Application to diagnostics for genetic diseases is easily predictable, but how to apply the next generation sequencers to medical science is rather difficult to predict. Large-scale data production such as the human genome project, the “1,000 genomes” project and “The Cancer Genome Atlas”, are productive as far as construction of resources. However, utilization of large data sets to solve a specific problem is usually difficult as exemplified by GWAS. The obstacles are mainly statistical problems inherent to large data sets. One is multiplicity in statistical tests. In general, there is no method of choice to control multiplicity, and the method is chosen through practical applications. For example, Bonferroni correction is used with GWAS, and the q-value or FDR is used for gene expression analysis. Although the validity of each method has been confirmed with repeated use, it should be noted that some true positives must be excluded. In particular, GWAS detected loci representing only a fraction of the genetic background of common diseases. One possibility is that true positive loci may be excluded by stringent criteria set by Bonferroni correction.

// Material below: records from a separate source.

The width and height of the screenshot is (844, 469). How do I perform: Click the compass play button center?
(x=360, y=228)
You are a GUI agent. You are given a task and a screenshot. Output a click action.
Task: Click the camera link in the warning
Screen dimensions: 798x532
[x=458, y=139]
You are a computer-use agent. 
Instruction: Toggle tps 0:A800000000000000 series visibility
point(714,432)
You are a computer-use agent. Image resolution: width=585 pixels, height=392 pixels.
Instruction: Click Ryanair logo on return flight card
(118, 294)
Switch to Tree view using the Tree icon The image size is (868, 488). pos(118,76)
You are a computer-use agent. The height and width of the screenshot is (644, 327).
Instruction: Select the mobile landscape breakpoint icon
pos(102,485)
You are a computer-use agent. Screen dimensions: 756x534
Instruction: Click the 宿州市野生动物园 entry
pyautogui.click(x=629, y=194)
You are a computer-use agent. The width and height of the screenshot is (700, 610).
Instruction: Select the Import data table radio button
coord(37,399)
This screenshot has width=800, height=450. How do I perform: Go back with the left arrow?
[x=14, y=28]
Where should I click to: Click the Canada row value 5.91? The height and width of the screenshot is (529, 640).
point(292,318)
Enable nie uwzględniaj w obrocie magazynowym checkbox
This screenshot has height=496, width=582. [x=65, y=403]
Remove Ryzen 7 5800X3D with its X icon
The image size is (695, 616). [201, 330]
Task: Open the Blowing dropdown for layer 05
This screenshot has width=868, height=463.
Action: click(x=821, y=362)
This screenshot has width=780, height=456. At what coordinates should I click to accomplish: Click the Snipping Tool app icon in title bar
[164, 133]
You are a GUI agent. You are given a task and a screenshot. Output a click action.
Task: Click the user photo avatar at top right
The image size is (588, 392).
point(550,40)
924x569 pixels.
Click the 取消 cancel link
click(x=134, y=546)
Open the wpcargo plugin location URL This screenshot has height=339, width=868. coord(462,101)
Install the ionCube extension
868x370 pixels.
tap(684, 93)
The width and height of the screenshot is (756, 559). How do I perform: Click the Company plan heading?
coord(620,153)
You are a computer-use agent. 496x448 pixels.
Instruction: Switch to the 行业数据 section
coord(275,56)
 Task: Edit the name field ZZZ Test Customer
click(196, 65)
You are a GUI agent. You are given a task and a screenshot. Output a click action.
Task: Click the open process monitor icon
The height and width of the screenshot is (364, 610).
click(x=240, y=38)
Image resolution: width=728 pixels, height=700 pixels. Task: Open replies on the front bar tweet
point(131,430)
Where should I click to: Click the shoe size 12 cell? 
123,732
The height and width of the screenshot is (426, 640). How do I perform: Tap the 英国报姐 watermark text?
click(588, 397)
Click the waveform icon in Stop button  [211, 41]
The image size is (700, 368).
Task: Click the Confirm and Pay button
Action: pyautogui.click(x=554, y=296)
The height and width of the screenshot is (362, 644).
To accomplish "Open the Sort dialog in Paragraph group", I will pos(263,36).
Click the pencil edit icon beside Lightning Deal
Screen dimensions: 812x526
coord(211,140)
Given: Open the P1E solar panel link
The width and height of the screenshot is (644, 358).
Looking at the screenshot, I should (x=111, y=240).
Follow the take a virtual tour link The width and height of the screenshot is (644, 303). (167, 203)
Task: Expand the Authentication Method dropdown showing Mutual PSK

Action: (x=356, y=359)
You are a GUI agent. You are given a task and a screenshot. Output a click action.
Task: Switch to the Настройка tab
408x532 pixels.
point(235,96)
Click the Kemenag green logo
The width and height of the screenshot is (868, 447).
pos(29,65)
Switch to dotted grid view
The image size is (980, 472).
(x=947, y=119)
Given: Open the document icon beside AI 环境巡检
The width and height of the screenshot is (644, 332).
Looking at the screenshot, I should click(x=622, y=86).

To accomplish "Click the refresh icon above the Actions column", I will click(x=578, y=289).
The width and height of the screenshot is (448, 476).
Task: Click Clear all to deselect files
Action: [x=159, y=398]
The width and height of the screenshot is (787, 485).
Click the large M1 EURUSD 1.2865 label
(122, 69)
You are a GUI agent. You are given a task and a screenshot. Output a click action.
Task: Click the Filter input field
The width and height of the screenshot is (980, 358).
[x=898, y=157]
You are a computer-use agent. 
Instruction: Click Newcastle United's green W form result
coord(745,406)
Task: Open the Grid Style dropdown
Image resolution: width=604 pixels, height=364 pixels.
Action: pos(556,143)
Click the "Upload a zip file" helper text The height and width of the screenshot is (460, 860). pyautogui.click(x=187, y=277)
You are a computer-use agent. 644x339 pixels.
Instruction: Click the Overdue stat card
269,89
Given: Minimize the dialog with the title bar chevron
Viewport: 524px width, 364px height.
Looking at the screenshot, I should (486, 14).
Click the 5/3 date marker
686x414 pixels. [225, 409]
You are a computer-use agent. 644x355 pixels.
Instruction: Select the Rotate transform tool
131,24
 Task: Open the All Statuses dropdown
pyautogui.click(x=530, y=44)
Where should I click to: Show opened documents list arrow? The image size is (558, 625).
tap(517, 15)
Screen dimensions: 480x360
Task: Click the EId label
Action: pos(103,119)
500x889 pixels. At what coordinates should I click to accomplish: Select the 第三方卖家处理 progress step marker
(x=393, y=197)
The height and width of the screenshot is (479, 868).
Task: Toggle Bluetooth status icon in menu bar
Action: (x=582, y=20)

Another problem is the “curse of dimensionnality”. The “curse of dimensionality” is the problem caused by the exponential increase in volume associated with adding extra dimensions to a space. This problem results in an increased number of samples needed for analysis. In the cancer classification problem, where cancer samples are classified into two classes by means of gene expression profiling, the “curse of dimensionality” is avoided by dimension reduction, i.e., reduction of the number of genes by gene selection. For example, when the initial data set contains 10,000 genes, the problem is to classify cancers in a 10,000 dimensional space. By selection of differentially expressed genes, classification is usually performed in the reduced dimensional space, requiring adequate number of samples. On the contrary, it is impractical to reduce the number of SNP markers in GWAS. Thus, the aim of GWAS is limited to discovery of individual loci associated with the disease. GWAS cannot identify association of a disease with a combination of more than two genes. This is due to the “curse of dimensionality”, but an alternative explanation is as follows. When the number of tag SNP markers is 50,000, the number of the combination of two genes would be 1,249,975,000. It is impractical to perform this huge number of statistical tests, because of requirement of far larger cohorts and very low threshold p-value. The next-generation sequencers do not solve these statistical problems. Complex diseases are most likely to be mediated by numerous loci (both coding and non-coding) that interact with many environmental factors. Some argue that the whole genome sequencing would be useful for identification of such loci, but the real obstacle would be the statistical problem, which suggests requirement of a huge number of samples. This would also be the case in cancer genome projects.
Probably the most reasonable application would be identification of genes responsible for familial disorders. Familial disorders with small pedigrees, which cannot be subjected to linkage analysis, would be good targets. The above example of familial pancreatic cancer is a good example.